### The exercise:
List each line of the material below that contains the string "target", matching uppercase and lowercase exactly.

### Listing:
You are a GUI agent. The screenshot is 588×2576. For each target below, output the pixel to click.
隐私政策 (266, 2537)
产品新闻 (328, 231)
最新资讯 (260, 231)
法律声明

### Result of this task:
You are a GUI agent. The screenshot is 588×2576. For each target below, output the pixel to click.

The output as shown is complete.